WHAT YOU WILL DO - The copy has to match the data exactly and leave out every picture.

--- START ---

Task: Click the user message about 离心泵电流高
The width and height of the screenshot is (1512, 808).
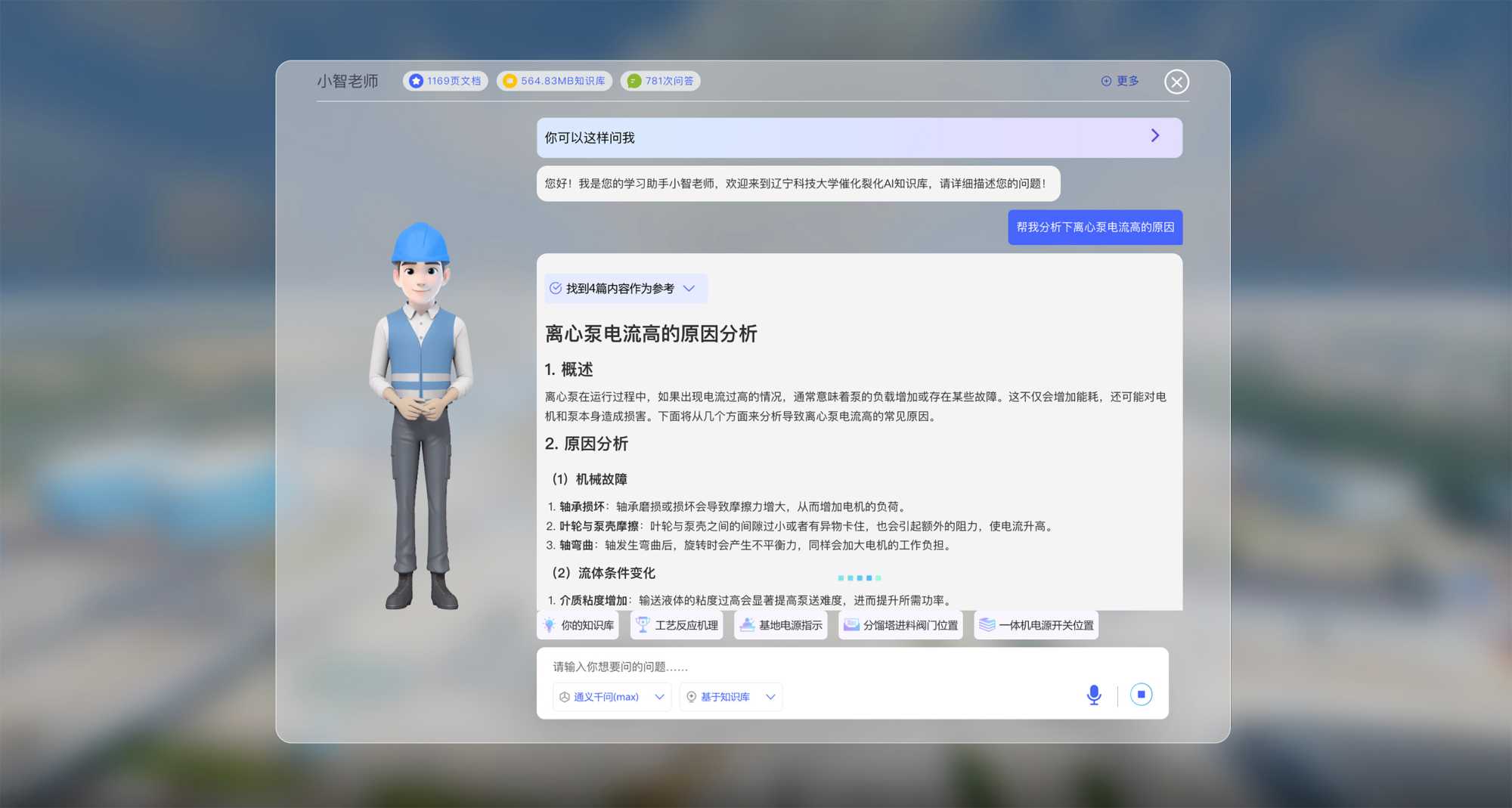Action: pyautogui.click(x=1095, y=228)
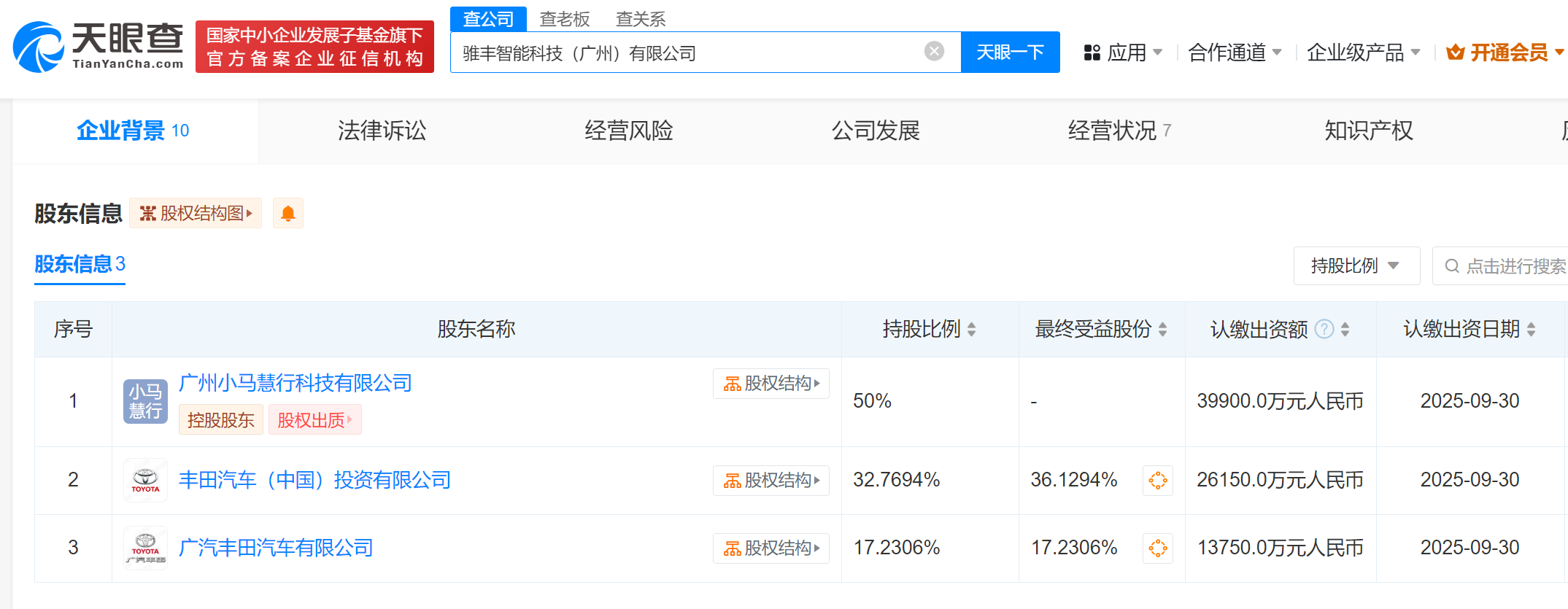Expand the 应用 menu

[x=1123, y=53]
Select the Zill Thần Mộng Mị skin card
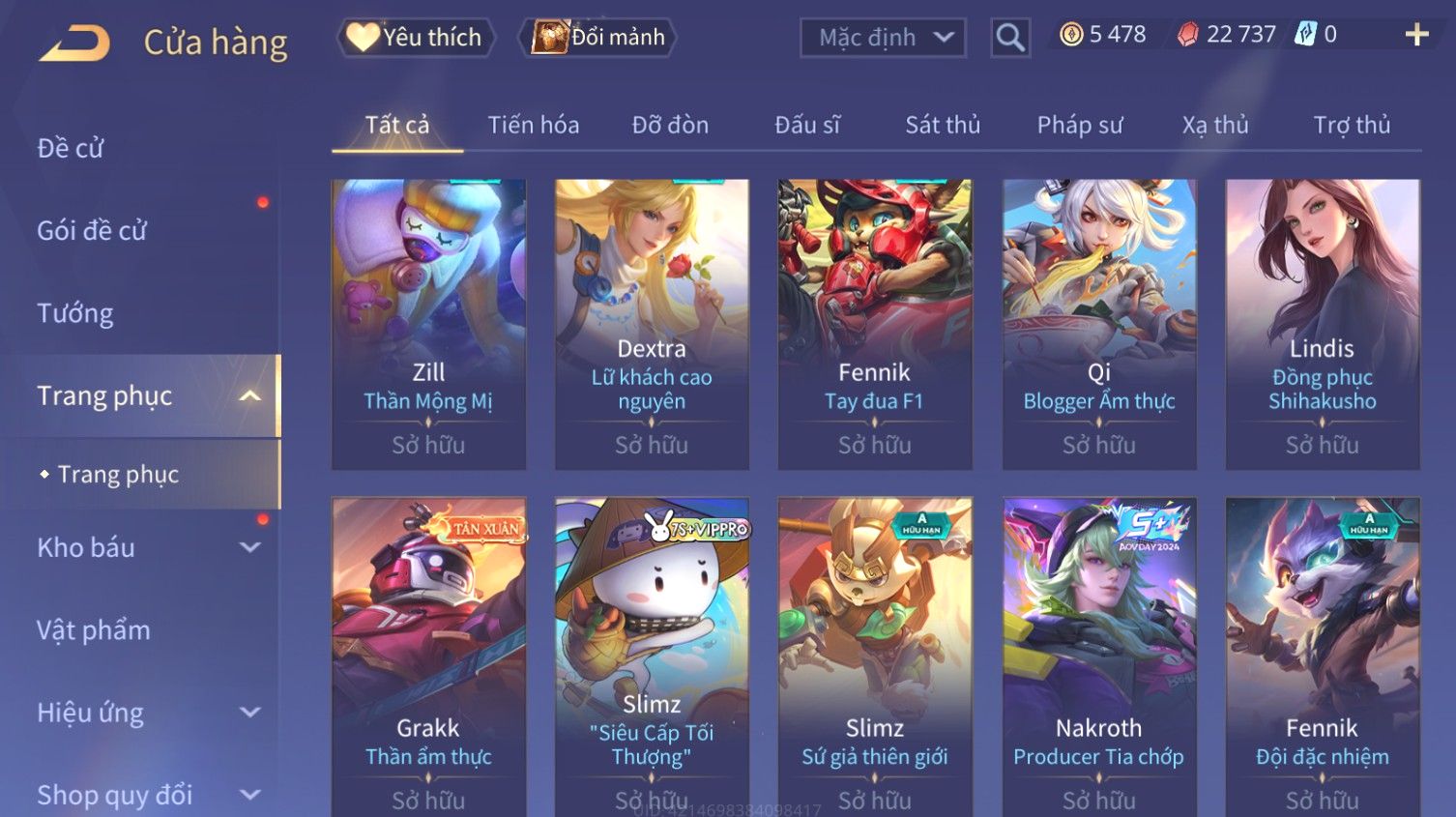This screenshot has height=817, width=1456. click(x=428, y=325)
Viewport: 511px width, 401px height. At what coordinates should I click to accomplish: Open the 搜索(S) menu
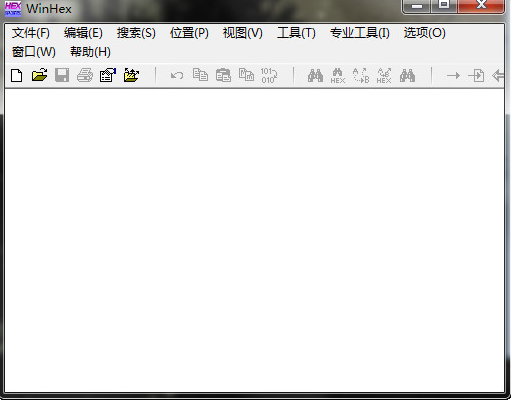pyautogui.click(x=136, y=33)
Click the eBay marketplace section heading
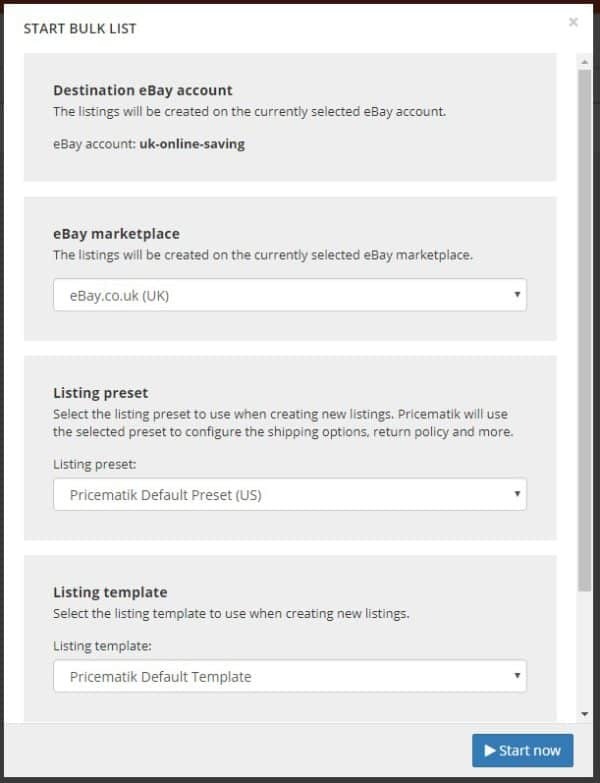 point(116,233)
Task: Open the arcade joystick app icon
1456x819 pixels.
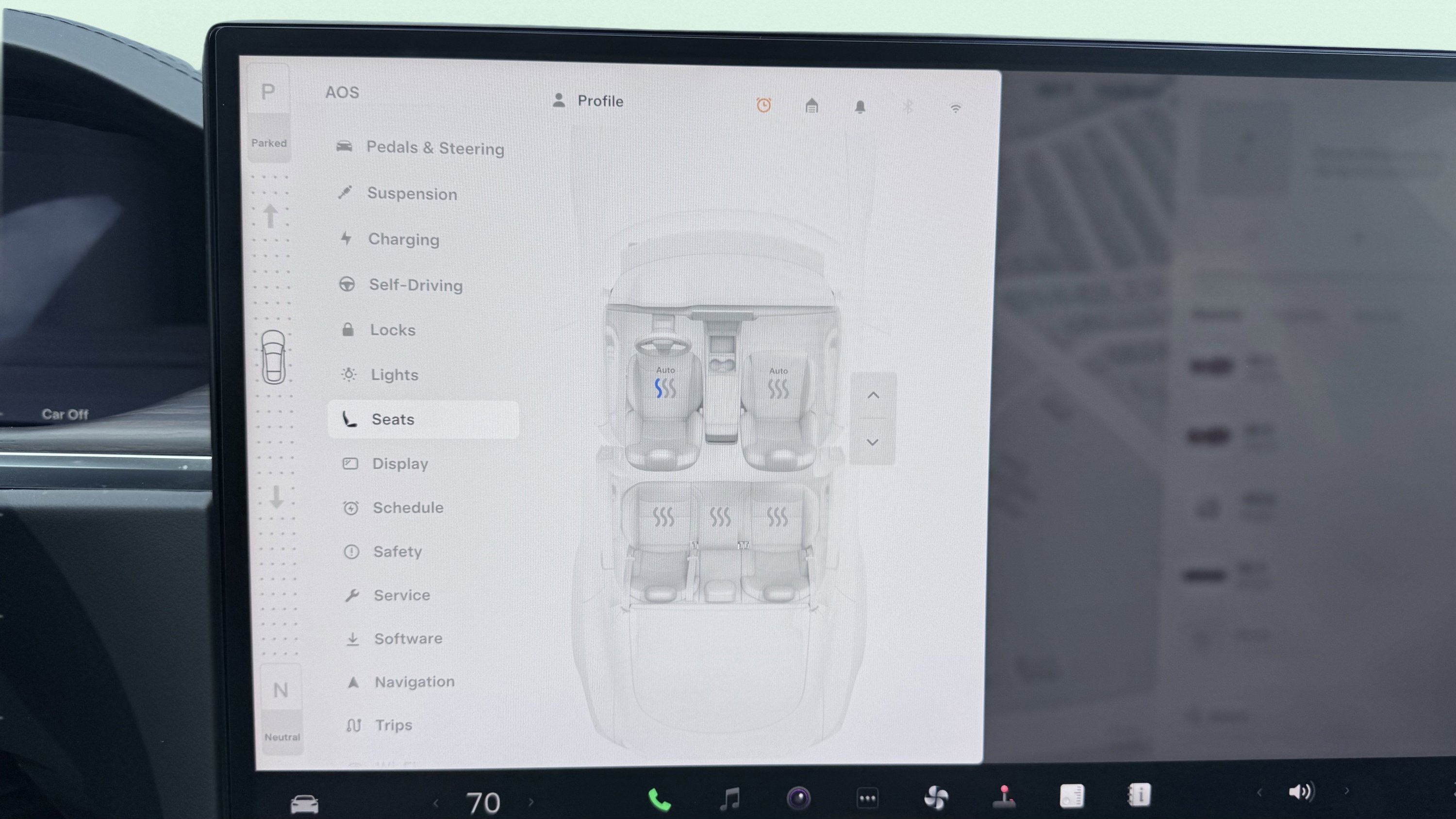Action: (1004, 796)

--- END ---

WRITTEN RESPONSE -
Task: Click the user message about 离心泵电流高
The width and height of the screenshot is (1512, 808).
Action: pyautogui.click(x=1095, y=228)
Expand the 应用 menu

[x=1123, y=53]
Select the Zill Thần Mộng Mị skin card
This screenshot has height=817, width=1456. click(x=428, y=325)
Viewport: 511px width, 401px height. At what coordinates should I click to accomplish: Open the 搜索(S) menu
pyautogui.click(x=136, y=33)
Click the eBay marketplace section heading
 point(116,233)
Task: Open the arcade joystick app icon
1456x819 pixels.
Action: (1004, 796)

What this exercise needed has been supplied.